He served in the leadership of the Communist Party of Poland's (KPP) youth organization in 1935-1936; disciplined by the Soviet leadership in 1936, a fact that later counted in his favour after Stalinist authorities had purged KPP. Mołojec put himself in charge of the Polish Workers' Party after the 1941 German invasion of the Soviet Union. He was assassinated by his own peers.[1]
In 1939 the Comintern put him in charge of the provisional leadership centre in Paris responsible for re-grouping the purged Polish communist movement. However, little was achieved in the atmosphere of suspicion surrounding the decimated KPP. In 1940 Mołojec was ordered to Moscow and attempts to re-form the KPP were abandoned by the Soviets.
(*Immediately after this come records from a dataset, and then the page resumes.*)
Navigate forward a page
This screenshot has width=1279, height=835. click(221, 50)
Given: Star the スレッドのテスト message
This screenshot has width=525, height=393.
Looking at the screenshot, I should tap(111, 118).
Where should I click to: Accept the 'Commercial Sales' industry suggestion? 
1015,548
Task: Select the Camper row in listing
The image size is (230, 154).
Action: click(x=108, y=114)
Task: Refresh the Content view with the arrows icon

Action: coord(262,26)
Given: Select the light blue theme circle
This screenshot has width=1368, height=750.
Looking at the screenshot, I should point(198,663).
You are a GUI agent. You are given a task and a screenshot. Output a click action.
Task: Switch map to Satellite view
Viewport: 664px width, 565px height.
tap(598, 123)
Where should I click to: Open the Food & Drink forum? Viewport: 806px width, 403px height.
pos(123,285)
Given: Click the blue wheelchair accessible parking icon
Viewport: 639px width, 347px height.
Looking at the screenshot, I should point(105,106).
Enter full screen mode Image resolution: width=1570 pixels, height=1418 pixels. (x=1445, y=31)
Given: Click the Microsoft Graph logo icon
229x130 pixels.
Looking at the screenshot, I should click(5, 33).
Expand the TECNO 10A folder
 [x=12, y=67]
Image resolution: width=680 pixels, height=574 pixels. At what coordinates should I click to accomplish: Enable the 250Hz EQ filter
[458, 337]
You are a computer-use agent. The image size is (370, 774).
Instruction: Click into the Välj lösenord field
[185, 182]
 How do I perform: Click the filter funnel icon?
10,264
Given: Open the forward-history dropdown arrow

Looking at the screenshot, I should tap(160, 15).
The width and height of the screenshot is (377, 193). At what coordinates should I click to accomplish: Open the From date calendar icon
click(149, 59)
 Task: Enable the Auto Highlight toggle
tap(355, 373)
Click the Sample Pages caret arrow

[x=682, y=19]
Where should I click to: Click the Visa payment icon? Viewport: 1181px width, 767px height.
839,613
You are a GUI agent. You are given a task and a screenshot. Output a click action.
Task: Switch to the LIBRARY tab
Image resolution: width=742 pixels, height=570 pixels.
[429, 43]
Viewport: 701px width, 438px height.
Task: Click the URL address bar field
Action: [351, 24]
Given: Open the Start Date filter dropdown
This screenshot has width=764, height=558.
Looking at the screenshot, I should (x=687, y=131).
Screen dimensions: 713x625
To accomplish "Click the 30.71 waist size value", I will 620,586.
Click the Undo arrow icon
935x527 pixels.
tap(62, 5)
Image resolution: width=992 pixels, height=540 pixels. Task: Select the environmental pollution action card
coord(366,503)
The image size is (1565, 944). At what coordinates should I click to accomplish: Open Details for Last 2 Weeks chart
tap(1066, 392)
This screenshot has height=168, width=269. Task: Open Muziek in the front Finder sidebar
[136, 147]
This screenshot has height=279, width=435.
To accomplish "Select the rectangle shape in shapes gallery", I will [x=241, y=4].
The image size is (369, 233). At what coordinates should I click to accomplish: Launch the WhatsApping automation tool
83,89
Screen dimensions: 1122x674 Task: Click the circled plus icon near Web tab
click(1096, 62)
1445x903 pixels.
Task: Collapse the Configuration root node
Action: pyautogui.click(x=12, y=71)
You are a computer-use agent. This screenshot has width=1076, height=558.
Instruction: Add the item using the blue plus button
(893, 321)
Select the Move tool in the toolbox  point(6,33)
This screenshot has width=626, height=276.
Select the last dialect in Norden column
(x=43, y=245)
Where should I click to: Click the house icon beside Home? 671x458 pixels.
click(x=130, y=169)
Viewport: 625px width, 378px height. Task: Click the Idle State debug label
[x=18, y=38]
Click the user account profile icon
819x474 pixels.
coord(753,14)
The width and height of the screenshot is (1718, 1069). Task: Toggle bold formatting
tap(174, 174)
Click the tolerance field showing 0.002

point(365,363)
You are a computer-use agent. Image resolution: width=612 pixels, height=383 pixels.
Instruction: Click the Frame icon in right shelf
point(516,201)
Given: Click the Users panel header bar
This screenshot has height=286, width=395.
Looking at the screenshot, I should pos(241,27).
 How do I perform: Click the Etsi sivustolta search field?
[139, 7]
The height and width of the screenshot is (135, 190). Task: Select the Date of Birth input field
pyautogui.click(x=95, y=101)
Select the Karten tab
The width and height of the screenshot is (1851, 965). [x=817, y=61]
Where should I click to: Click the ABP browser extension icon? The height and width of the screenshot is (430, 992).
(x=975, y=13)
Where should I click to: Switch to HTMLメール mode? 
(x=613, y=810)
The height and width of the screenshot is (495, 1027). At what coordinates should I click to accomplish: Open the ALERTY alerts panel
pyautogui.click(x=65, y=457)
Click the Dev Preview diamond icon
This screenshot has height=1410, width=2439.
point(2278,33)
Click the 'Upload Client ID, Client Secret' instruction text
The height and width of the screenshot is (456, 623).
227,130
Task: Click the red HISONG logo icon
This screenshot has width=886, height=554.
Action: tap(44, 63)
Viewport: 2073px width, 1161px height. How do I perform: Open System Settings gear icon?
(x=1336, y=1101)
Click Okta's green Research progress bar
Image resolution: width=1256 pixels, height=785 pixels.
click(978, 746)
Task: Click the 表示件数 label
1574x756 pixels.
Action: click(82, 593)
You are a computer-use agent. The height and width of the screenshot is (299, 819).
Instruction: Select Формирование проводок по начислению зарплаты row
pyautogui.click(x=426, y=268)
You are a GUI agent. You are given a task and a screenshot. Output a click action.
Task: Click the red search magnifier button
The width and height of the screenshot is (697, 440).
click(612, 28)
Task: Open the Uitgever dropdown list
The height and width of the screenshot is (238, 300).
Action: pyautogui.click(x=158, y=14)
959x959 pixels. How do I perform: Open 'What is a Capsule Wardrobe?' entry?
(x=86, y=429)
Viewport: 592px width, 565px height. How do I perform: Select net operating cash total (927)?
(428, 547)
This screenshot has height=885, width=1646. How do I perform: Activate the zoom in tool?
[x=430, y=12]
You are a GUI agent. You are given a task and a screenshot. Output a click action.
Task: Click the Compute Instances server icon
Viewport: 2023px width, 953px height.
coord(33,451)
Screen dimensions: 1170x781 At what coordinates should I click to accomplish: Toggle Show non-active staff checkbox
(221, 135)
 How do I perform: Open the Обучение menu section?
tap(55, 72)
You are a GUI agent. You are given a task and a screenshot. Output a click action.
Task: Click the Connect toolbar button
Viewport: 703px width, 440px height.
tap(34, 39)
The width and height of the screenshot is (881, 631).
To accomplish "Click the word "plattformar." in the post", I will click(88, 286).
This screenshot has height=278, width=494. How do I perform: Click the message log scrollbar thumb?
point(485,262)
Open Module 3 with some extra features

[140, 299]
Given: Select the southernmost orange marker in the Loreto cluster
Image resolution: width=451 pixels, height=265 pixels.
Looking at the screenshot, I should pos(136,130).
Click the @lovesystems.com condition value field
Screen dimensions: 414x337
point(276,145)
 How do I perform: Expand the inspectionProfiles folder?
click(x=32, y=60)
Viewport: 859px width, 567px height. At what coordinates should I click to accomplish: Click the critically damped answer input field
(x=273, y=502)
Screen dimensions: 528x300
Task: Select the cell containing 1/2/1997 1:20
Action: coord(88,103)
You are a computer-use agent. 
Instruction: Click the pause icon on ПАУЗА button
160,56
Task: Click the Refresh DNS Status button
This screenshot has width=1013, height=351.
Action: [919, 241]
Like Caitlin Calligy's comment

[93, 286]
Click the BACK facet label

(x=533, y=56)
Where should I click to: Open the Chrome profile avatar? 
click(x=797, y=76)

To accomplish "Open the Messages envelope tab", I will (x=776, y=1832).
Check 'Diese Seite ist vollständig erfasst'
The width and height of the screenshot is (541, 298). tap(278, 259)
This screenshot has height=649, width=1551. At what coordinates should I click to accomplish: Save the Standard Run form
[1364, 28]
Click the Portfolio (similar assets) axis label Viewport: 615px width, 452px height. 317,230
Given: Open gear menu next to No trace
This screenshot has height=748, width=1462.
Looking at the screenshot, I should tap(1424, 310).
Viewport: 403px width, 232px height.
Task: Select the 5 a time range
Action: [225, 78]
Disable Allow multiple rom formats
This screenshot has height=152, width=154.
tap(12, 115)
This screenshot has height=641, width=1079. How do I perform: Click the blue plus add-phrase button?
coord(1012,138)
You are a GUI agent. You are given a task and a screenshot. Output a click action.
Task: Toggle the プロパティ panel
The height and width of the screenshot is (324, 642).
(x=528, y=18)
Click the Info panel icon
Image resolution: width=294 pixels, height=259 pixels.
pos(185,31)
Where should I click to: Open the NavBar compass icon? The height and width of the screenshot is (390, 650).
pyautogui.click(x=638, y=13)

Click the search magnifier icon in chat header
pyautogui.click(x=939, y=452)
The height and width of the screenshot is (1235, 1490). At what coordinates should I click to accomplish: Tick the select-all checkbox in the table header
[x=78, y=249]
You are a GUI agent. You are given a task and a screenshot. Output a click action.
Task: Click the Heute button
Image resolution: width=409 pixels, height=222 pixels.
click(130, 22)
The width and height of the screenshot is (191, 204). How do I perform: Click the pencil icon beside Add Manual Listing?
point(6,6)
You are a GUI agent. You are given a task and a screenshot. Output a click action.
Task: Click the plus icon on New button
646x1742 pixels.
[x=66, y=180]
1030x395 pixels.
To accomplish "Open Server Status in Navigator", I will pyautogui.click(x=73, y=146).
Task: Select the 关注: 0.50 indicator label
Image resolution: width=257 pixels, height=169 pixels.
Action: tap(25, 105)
In November 1942, when Nowotko was killed in mysterious circumstances, Mołojec put himself in charge of the PPR. Some weeks later, Mołojec was executed on the orders of Finder, Fornalska, Władysław Gomułka and Franciszek Jóźwiak, held responsible for arranging Nowotko's murder, a charge that has never been entirely convincingly proven (see also Marceli Nowotko).
In the Polish People's Republic, Mołojec was for many years a nonperson whose role in the Spanish Civil War and the formation of the PPR and its military wing were concealed or glossed over.